OBJECTIVE 1:
Gather every line of the records containing the string "width", matching case exactly.

:: TEXT SECTION

At the moment I live in a comfortable apartment on an island in the middle of Puget Sound. I am surrounded by green trees and flowering plants. During the winter I get to open my window and listen to the rain as it falls.
Where I work is ideal for my personality and its a great benefit of working as a freelance copywriter. In fact, this is one of the biggest selling points for becoming a freelancer. Most of the presentations, however, have someone lounging out in the sun with a panoramic view of the sea.
I can get a view of Puget Sound if I want it, but, on overcast days the image doesn’t have the same impact.
Yes, in some ways this is an ideal way to work. My expenses are met, I live comfortably and I work from home. However….
How I work is not as warm and fuzzy. The life of a freelance writer is one of constant prospecting for new projects and clients. Even when the project pays residuals, the prospecting needs to continue because that fat contract can and will end at some point.
After someone says yes to the sales piece, the next step is educating the client, since not everyone understands how direct response marketing works. For my part, I advise each client as to the mechanics of direct response marketing. When I can I connect them to list brokers, artists and other professionals they may need to make their campaign work effectively and profitably.
I don’t manage the campaign. I only write the copy. Within that context, I focus on producing a well-written final draft that is worthy of the fees I charge while meeting the expectations of the client.

::::
:: DATA SECTION

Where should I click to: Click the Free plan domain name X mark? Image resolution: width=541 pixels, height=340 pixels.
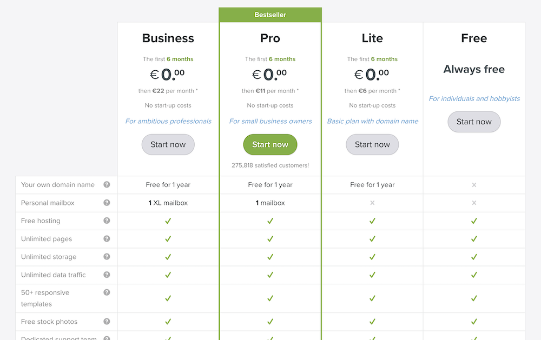[x=474, y=185]
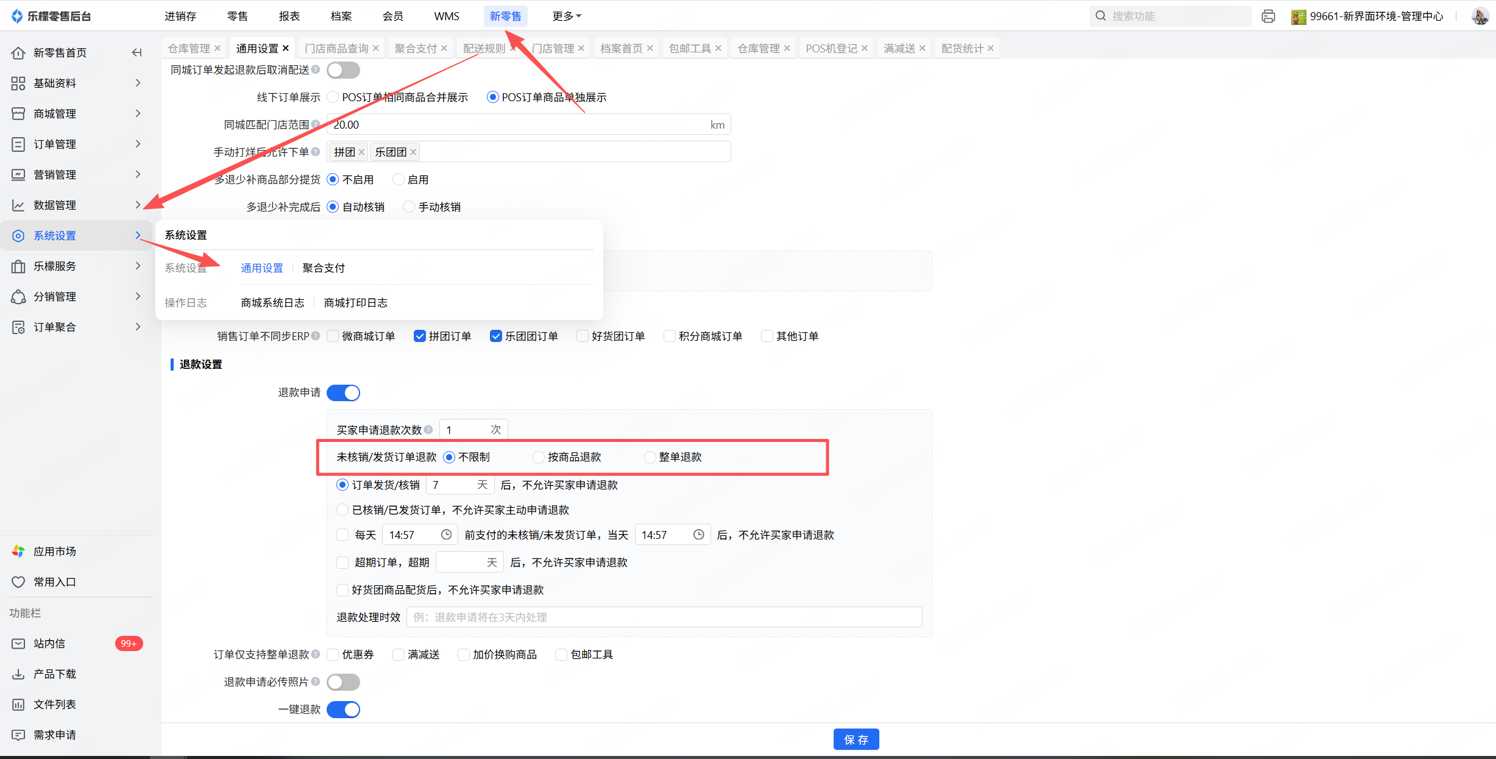Screen dimensions: 1496x759
Task: Click clock icon in first 14:57 field
Action: pyautogui.click(x=446, y=535)
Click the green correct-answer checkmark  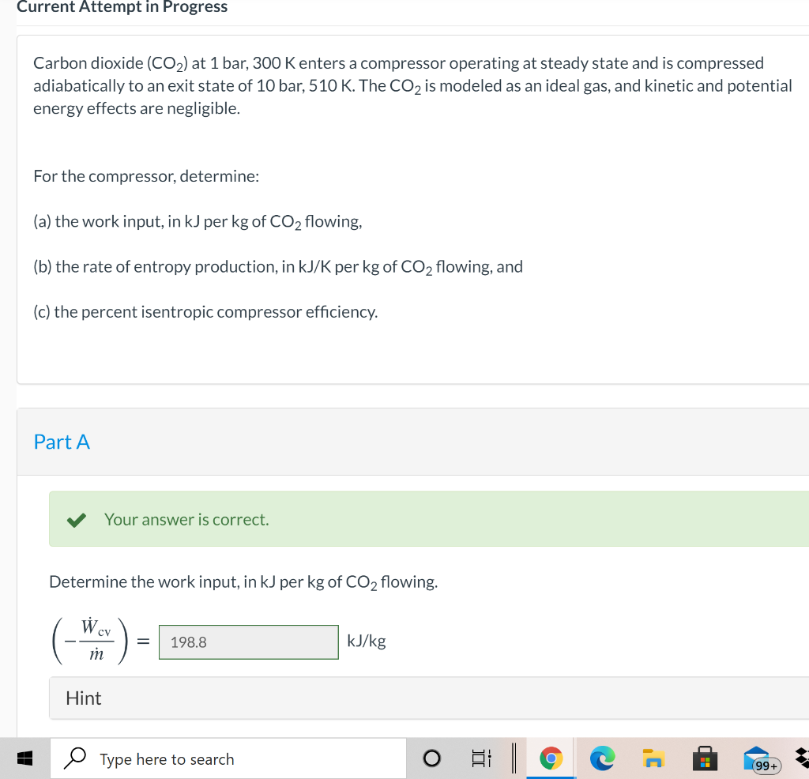pos(76,519)

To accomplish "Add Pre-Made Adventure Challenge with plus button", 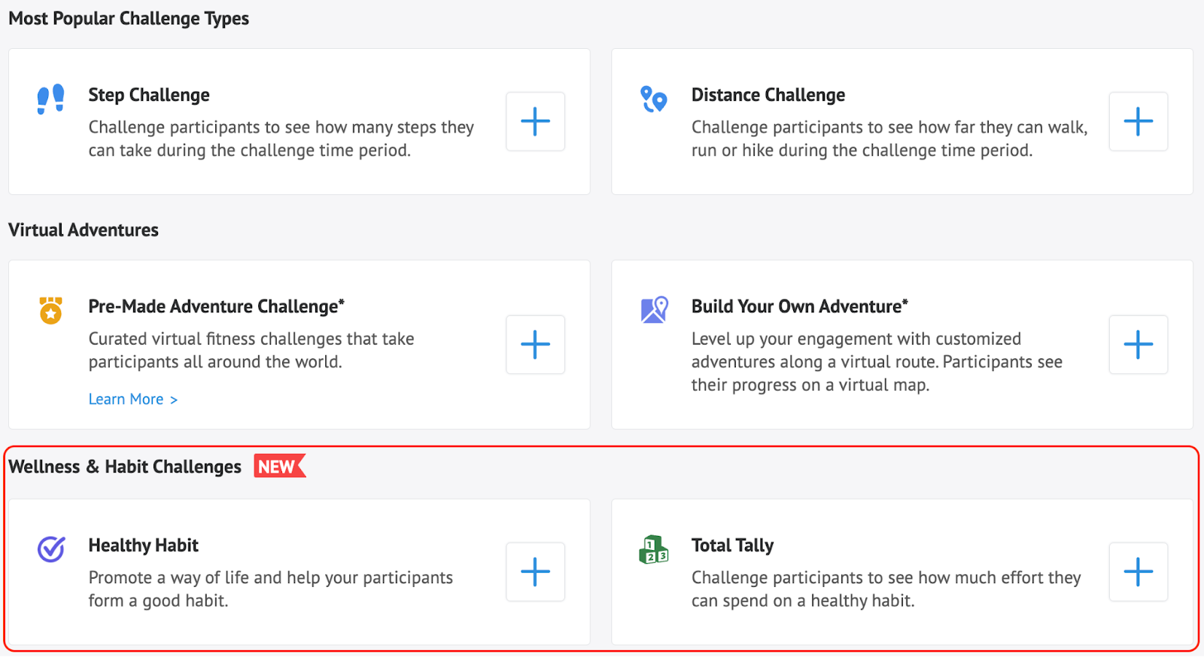I will pos(535,345).

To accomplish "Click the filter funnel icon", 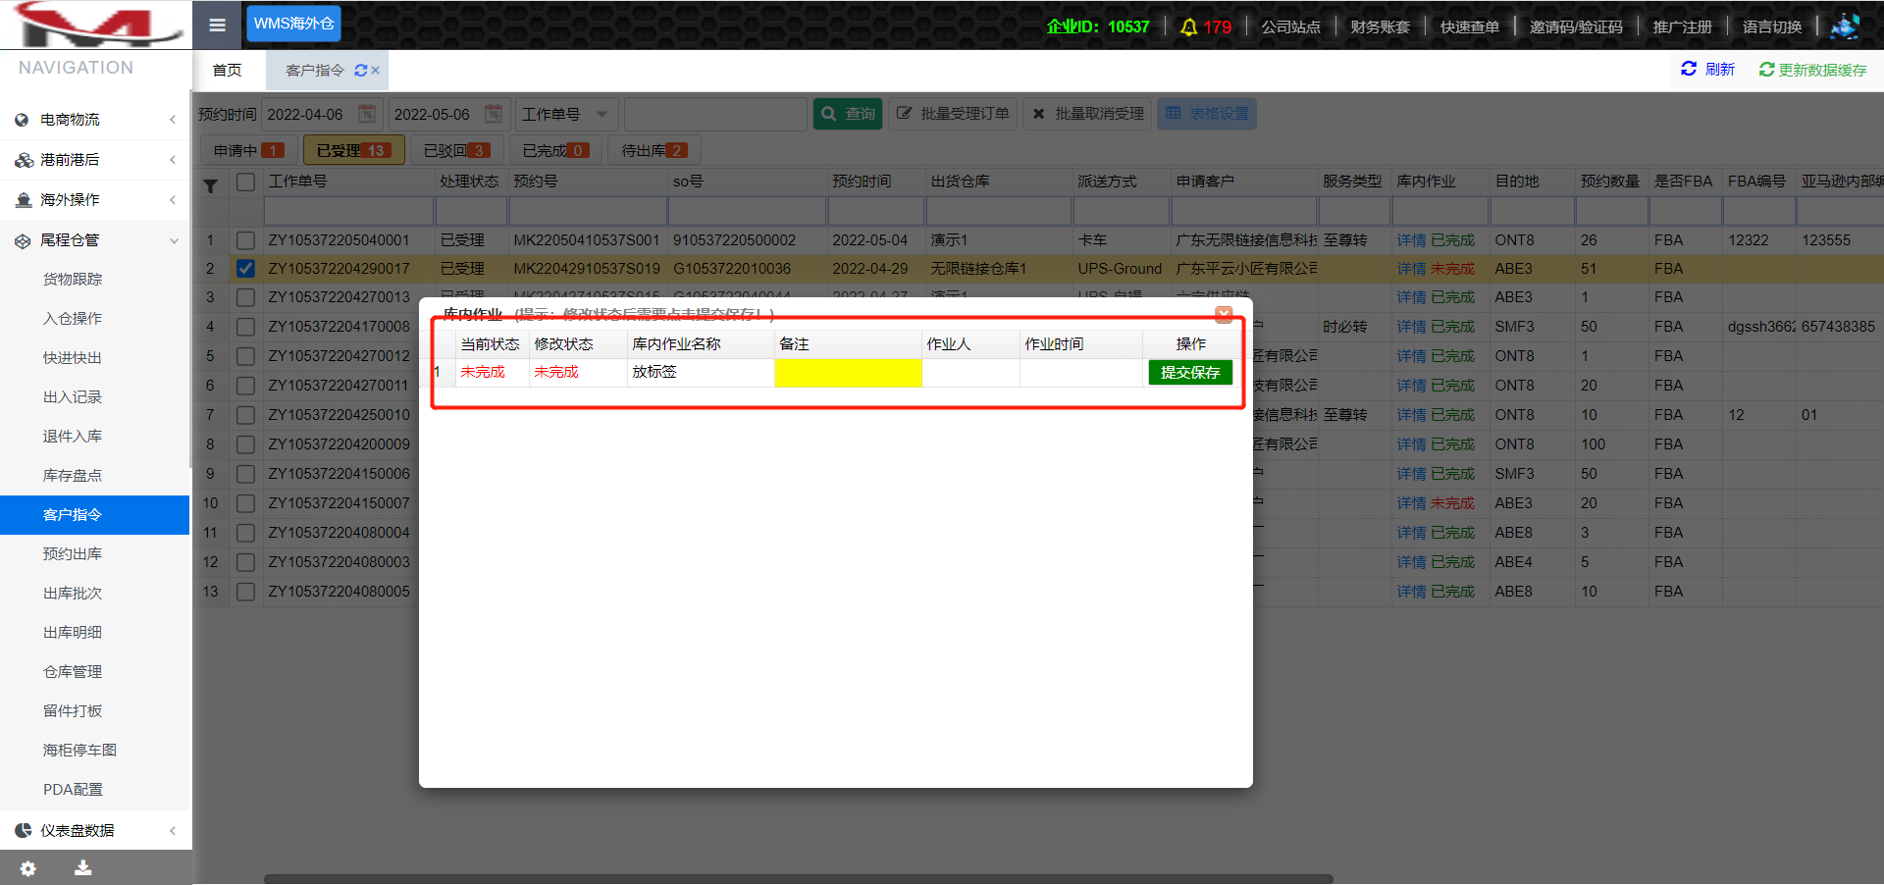I will pyautogui.click(x=210, y=185).
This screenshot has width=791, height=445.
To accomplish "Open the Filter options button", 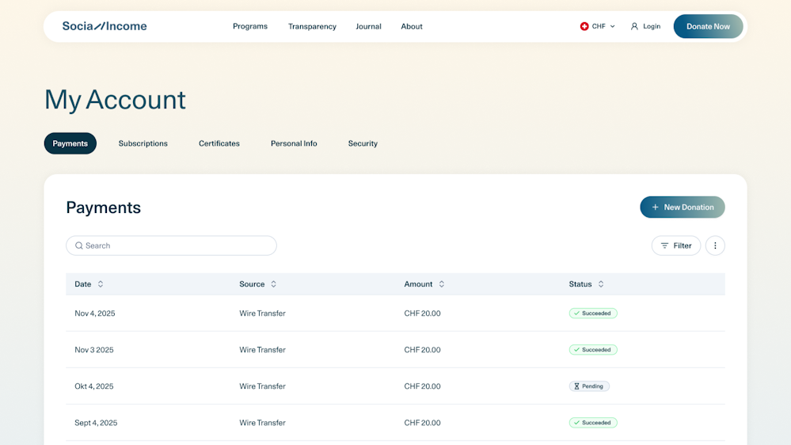I will click(676, 245).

::::

OBJECTIVE 2:
Resume the freelance copywriting text after its final sentence.

EXERCISE RESULT 1:
Where should I click to: Click the Free plan domain name X mark? Image resolution: width=541 pixels, height=340 pixels.
This screenshot has width=791, height=445.

EXERCISE RESULT 2:
Once the latest project is completed, the prospecting process starts over again. The residuals I negotiate give me a degree of leverage when I start the negotiation process because I still have to service my current group of clients (I try to maintain four to six residual clients at any given time).
Do I like what I do? Absolutely. Its a business model with a constant learning curve. Every project is different, every product is different and every client is different. I don’t always have direct experience with the clients product or service. My main selling point is my ability to produce copy that motivates potential buyers to take action.
This brings me to the last point. Direct response copywriting is a bottom-line business model on both sides of the ledger. Did it work? Yes or no. If it worked, is there a way to make the campaign even more effective. If it didn’t work, what needs to be changed and improved? In many ways its a self-correcting process.